EXERCISE GOAL ▸
Your answer should be a single number: the count of lines in the entries below that contain "section".

--- RECORD EXTRACTS Enclosed Below ---

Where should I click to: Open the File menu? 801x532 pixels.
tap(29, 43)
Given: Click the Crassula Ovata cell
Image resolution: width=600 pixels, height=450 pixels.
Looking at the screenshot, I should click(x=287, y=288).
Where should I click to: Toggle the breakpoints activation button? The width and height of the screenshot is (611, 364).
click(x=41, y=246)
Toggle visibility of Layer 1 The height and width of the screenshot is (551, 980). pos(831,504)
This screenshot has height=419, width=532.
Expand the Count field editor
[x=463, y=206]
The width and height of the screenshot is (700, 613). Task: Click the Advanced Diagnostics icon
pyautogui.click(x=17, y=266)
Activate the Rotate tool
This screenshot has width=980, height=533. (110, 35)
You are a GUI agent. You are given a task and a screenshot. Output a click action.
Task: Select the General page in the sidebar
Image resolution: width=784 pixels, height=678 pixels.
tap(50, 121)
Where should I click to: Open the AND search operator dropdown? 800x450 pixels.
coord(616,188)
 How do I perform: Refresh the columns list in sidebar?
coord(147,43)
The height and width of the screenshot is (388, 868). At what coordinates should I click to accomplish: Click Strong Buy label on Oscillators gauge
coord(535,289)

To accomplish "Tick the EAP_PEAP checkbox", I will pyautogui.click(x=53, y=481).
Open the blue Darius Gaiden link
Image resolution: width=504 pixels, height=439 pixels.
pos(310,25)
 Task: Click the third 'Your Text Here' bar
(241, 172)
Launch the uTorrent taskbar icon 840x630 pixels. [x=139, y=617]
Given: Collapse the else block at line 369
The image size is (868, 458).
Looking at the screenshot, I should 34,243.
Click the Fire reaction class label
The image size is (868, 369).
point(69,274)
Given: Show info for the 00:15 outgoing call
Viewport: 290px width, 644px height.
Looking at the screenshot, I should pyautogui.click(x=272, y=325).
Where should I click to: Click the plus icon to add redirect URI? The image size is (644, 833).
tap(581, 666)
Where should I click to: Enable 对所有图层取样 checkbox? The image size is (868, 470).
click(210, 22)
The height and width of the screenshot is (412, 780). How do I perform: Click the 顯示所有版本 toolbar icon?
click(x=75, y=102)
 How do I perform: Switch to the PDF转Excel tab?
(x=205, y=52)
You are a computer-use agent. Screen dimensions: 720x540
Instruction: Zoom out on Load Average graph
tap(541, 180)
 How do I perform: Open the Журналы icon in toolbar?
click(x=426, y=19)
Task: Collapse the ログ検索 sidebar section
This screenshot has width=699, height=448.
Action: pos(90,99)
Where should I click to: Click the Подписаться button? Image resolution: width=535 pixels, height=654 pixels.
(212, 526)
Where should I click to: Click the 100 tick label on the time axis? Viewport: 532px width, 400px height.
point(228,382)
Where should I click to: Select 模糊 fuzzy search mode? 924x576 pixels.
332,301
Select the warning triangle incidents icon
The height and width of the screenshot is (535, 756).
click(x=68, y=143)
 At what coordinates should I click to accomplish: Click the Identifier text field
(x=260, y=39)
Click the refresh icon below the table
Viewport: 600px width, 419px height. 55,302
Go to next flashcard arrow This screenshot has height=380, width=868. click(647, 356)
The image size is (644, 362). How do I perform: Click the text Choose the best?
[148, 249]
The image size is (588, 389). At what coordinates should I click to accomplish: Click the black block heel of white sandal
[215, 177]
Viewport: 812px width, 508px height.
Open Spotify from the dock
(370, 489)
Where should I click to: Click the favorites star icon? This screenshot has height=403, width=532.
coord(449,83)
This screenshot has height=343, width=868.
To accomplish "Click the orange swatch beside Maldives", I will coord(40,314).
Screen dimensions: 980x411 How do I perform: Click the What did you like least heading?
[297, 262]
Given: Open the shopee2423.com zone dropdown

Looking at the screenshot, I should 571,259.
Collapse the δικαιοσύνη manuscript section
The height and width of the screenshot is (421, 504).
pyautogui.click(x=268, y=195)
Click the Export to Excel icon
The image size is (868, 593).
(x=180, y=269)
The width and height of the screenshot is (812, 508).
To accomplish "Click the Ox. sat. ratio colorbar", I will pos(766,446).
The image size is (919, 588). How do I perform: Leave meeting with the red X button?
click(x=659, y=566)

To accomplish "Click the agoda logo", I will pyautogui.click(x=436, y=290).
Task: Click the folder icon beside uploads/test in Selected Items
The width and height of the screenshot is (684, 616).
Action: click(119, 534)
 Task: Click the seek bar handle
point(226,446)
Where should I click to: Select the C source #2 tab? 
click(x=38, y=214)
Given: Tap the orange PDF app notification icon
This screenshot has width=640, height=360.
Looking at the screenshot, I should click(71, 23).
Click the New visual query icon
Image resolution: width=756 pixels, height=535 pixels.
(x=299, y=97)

--- End of Enclosed RECORD EXTRACTS ---

YOUR RESPONSE ▸
2